By Matt Moore
This is the tenth segment of the CBSSports.com Eye on Basketball Elite 100, counting down the top-100 players in the NBA.
Check out the earlier installments: 100-91 | 90-81 | 80-71 | 70-61 | 60-51 | 50-41 | 40-31 | 30-21 | 20-11
We've hit the top ten.
Here we find the ten best players of the NBA. We'll unleash our top five (who you can already figure out) tomorrow, but these players all could reasonably fit in that top five category. The most explosive player in the league is entering only his second year of play. The league's best scorer is criminally underrated still as we wait for him to hit the zenith of his abilities. The five-time champion sits at the bottom, fueled with bitterness and rage at what age and a shocking dismissal in the playoffs has left him. The league's best true point guard has reclaimed his crown.
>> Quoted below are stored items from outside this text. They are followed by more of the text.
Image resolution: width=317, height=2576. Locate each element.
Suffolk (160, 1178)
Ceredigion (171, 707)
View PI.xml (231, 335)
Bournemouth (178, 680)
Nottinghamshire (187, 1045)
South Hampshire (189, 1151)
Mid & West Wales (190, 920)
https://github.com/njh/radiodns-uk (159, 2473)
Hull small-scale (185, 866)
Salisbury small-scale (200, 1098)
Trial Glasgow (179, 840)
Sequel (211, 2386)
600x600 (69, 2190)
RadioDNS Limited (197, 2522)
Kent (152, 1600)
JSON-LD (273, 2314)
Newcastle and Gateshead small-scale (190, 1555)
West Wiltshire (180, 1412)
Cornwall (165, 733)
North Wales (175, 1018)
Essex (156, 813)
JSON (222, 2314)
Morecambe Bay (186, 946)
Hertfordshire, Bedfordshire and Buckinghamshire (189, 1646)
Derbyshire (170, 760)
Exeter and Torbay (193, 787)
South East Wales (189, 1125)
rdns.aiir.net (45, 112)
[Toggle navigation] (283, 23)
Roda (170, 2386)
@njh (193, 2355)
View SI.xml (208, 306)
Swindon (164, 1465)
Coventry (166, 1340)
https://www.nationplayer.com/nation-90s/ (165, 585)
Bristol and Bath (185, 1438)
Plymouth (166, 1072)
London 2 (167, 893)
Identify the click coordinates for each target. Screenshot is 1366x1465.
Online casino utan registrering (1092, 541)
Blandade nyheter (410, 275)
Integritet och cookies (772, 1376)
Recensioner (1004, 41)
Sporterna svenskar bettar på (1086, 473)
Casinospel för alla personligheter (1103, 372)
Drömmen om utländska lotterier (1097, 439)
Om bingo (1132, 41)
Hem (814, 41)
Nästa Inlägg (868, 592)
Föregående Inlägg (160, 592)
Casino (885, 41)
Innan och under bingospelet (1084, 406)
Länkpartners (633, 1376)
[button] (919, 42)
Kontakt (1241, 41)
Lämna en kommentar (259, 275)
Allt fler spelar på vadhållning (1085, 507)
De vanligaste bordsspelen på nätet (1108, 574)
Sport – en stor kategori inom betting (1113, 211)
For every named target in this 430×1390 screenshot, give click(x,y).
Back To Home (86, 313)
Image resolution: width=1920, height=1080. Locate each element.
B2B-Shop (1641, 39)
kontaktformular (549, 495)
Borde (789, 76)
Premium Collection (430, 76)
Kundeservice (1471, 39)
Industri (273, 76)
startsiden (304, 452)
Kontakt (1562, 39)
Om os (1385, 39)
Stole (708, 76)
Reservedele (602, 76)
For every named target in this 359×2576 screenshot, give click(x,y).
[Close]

This is the sixth through tenth best players in the National Basketball Association and where they dribble, Thunder follows. Metaphorical thunder. Not the actual Thunder. Except for one of them. He's on the Thunder. This is confusing. Anyway, 10-6!
10. Blake Griffin, PF, age 22, Los Angeles Clippers
2011 stats: 22.5 ppg, 12.1 rpg, 3.8 apg, 50.6 FG%, 21.93 PER
Composite rankings (random order): 10, 10, 15
It's not all about the dunks. You just have to tell yourself that. It is not, all about the dunks. Yeah, I realize Blake Griffin's rookie season will be most remembered more for his instant YouTube classics than for a pretty drop-step layup, but that's really what it was about. Blake Griffin is an excellent dunker, yes. But he's a better basketball player.
His numbers were terrific and not just for a rookie. For anybody. He went for 22.5 points and 12.1 rebounds per game. That's not just in the category of "Wow, nice rookie year, now let's see what he does next." That's in the "Wow, how can he do much better than that?"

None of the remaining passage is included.